Sprint 03 Planner and capabilities

Sprint 03 — Planner and capabilities

This page was migrated from the paxman repositorys docs/sprints/ folder as part of the Sprint 11 repo springclean. The original git history is preserved in the paxman repo (commit 3121eb2 and earlier).

Sprint 3 — Planner + 3 Capabilities

Duration: 2 weeks Goal: Implement the field-centric planner (deterministic, rule-based) and the first 3 capabilities (text_extraction, regex_extraction, validation). The Executor is not yet wired — this sprint ends with a planner that produces an ExecutionPlan but does not execute it. Status: Sprint 3 closes PRD §10 V1 Acceptance Criteria item 1.2.partial (3 of 5 V1 capabilities) and §1.3 partial (planner/ subsystem).

Scope (in)

Planner subsystem (`src/paxman/planner/`)

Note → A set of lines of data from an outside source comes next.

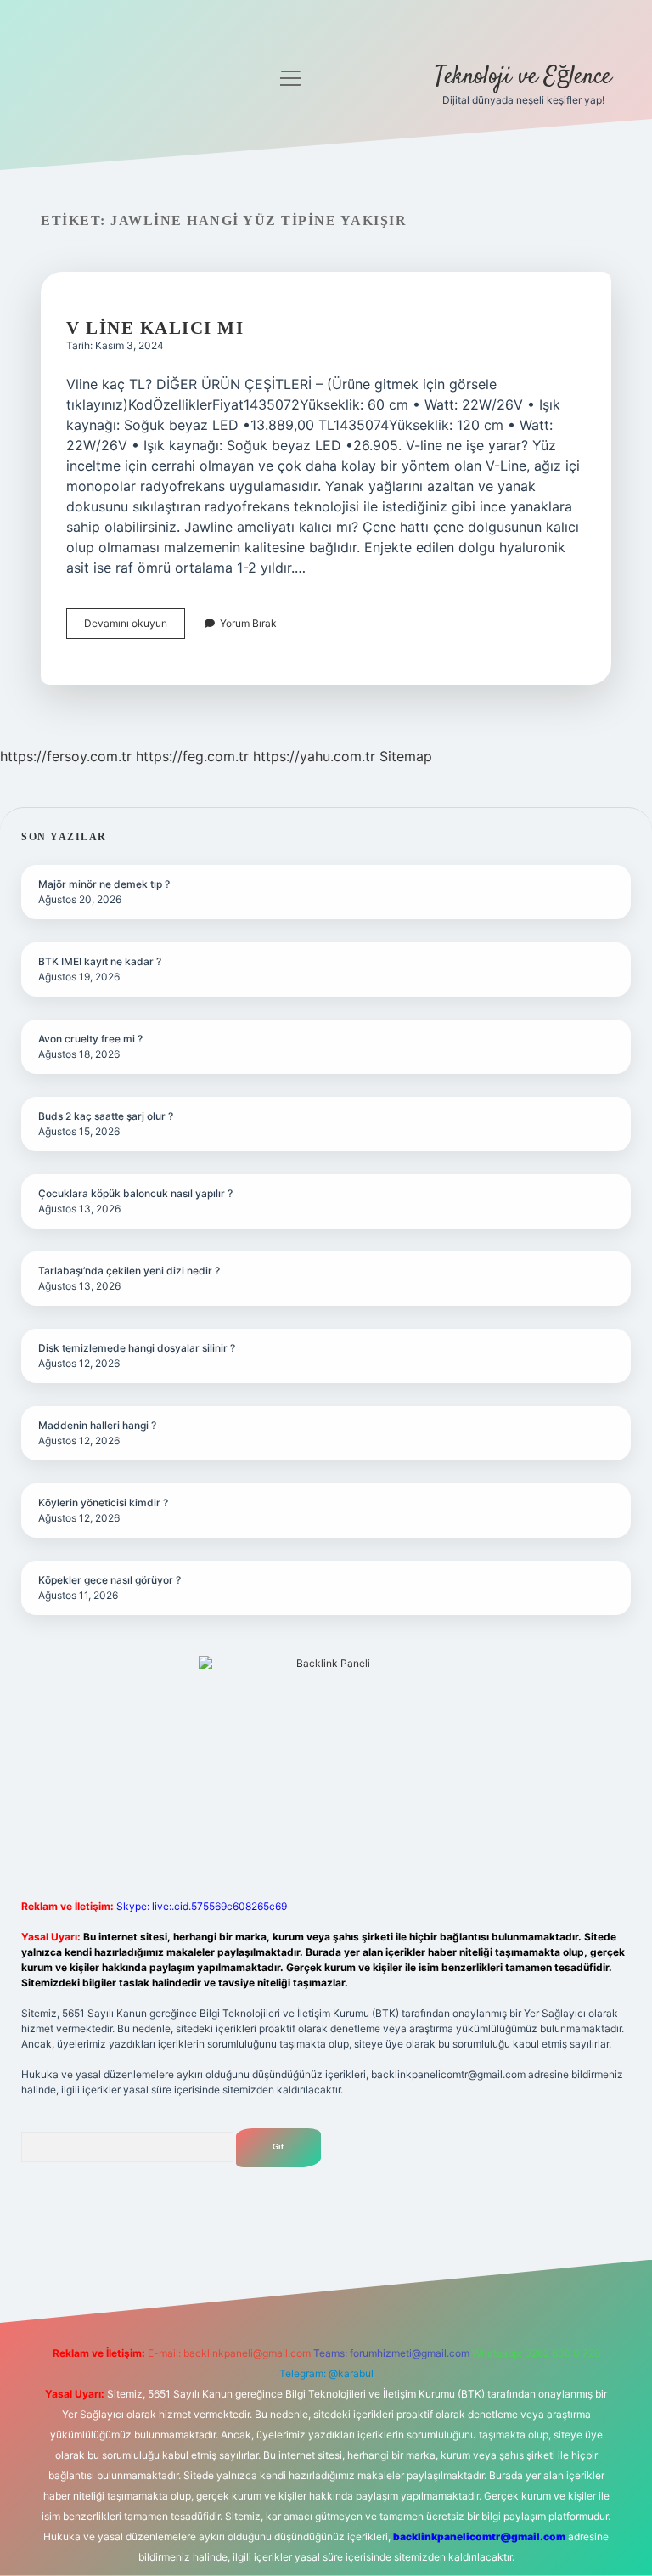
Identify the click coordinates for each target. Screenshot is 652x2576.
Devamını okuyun (134, 627)
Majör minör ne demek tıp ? (104, 884)
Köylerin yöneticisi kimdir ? (103, 1502)
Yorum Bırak (248, 623)
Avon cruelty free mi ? (90, 1038)
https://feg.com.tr (192, 756)
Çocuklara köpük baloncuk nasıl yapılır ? (135, 1193)
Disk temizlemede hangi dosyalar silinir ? (136, 1348)
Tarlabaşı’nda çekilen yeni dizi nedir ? (129, 1270)
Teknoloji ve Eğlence (523, 77)
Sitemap (405, 756)
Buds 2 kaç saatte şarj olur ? (105, 1116)
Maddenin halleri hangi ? (97, 1425)
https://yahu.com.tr (314, 756)
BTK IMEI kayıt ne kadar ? (99, 961)
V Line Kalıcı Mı (155, 328)
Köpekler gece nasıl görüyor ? (109, 1579)
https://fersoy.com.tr (66, 756)
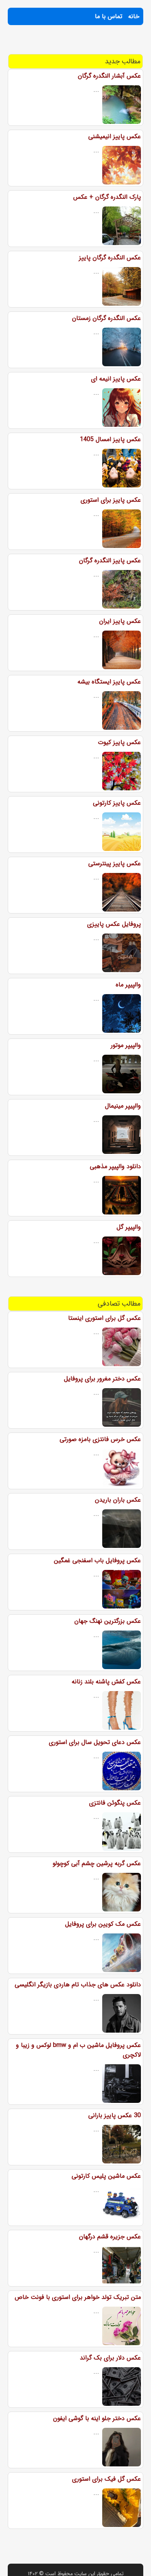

field_plan.py — FieldPlan, FieldPlanStep, ExecutionPlan data models
input_profile.py — InputProfile data model + make_profile(input) -> InputProfile (per Sprint 0 spec)
scoring.py — candidate cost/confidence/coverage scoring (using CostHint from Sprint 0)
heuristics.py — 7-step heuristic ordering rules (per ARCHITECTURE.md §4.2)
policies.py — budget/accuracy/fallback policy application
_registry.py — internal CapabilityRegistry handle
planner.py — top-level plan(canonical, profile, budget, policy, registry) -> ExecutionPlan

Capabilities subsystem — partial (`src/paxman/capabilities/`)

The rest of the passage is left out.